The Return
Blending documentary & drama is fraught with risk. Often it ends with a confusing mishmash of styles, resulting in a thoroughly unpleasant aesthetic assemblage, leaving you questioning the real and exaggerating the unreal.
However, when done right as in Malene Choi’s The Return, documentary & drama are interwoven almost seamlessly (no one’s that good), using the real footage to enhance the poignancy of the fictionalised narrative.
The subject of The Return lends itself well to this style. The fictional narrative sees Karoline (Karoline Sofie Lee), a Korean given away at birth and eventually adopted in Denmark, search for her biological parents. As she searches she meets Thomas (Thomas Hwan), who is in an identical situation, and strikes up a kinship. The two support each other and other members of the Korean diaspora as they attempt to find a connection with a country and people that they know little about.
Karoline and Thomas’s conversations with real adoptees are often incredibly moving, with an openness and honesty that can be near impossible to write. It is this mix of styles along with Choi’s visually arresting filmmaking that mean The Return is a worthy watch. Choi’s camera can be playful, quick edits reveal snapshots of places or things that at first seem to have no connection before eventually falling delicately into place. The haunting imagery is awash with metaphors as these abandoned souls desperately try to find a sense of home in a far off land.
The Parting Glass
There is a certain brand of ‘American Indy’ film that hits all the beats, rarely surprises, is occasionally very moving, is quirky and funny but does not really last long in the memory. A harsh statement about films that are often far more than merely competent but they overwhelmingly scream their earnestness at you. The Parting Glass falls pretty squarely into this category.
It’s a good film, Denis O’Hare has written it from his own deeply troubling experience of losing his younger sister to suicide. There are genuine moments of excruciating sadness where his undeniable talent bursts off the screen. A star studded cast provide great support. Anna Paquin as the deceased sister is rarely seen in unblocked view but this only makes her late-on full reveal the more heartbreaking.
Melissa Leo and Cynthia Nixon as his older sisters are solid. Edward Asner as his father provides the right amount of gruff but gentle hearted stoicism. Rhys Ifans occasionally steals the show as O’Hare’s deceased sister’s ostracised husband. The family are all aware of her intentions to leave him and Ifans projects a deep sorrow that is criminally under-explored.

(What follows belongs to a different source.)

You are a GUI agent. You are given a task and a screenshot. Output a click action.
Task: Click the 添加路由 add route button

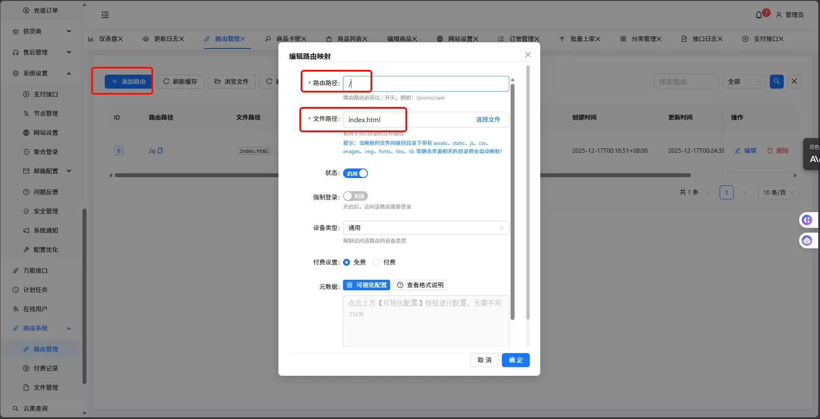coord(128,81)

Through a series of diner dinners and long drives O’Hare explores the family as they make their way to the departed sister’s apartment to collect her things. The dialogue is natural, the pace just about right if a little on the slow side and True Blood’s Stephen Moyer does a decent job of putting it all together.
Wait, this sounds like a very good film. That’s right, it is a good film, it’s just hard to shake the feeling you’ve seen it before, even when it’s trying its hardest to stand out.
Calibre
The rise of video on demand and online streaming services has undeniably has a detrimental effect on cinema audience numbers. Though there are positives and negatives, it is sometimes hard to watch the growth of these platforms that hurting the medium I so love.

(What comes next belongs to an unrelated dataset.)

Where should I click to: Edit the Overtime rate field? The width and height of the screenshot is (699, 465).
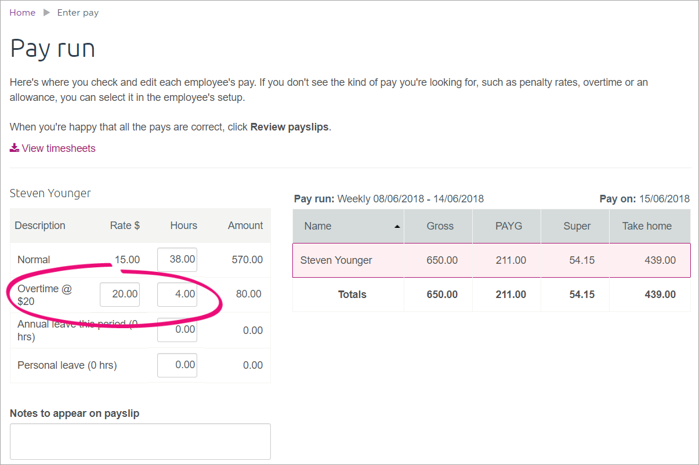tap(119, 295)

It makes it harder to hate them when they produce moments of real quality. Netflix, one of the early antagonists, has been getting pretty good at this. With Calibre, a Netflix produced film that will never be fully released in cinemas, they have written another line in the obituary of the screen it should have been on, the one of silver.

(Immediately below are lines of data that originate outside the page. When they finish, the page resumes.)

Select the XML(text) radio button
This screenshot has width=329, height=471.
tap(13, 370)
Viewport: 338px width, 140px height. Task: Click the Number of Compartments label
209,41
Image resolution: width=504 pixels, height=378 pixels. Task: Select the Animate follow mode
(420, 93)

That may be a bit dramatic but Calibre is far too good a film to only be seen at home. It is a taught and tense tale of desperation and guilt. Jack Lowden & Martin McCann are so natural together that you feel they could have been friends for years as they play old school friends embarking on a hunting trip. Vaughn (Lowden) is soon to be a father and this is one last chance for the boys to be boys.
He and Marcus (McCann) go deer stalking in the Scottish Highlands but on the first day, a terrible accident results in the two frantically trying to cover their tracks and keep a frightening secret from the villagers.
Though this tale of deer hunting is no Deerhunter, through lovely long scenes Matt Palmer creates a film laced with natural flowing dialogue and intensity. Far from a generic thriller, the low doses of action are all the more exquisite for the fully developed interludes and well drawn characters. In a genre that so often defers to the ridiculous, Palmer and his leads keep the lid on it, the hammer blows strike harder on these characters with whom you empathise.
Though far from perfect, it is a film that makes you sit up and take note. I feel honoured to have watched it in a dark room on a screen the size of a gable end, where it so deserves to be seen.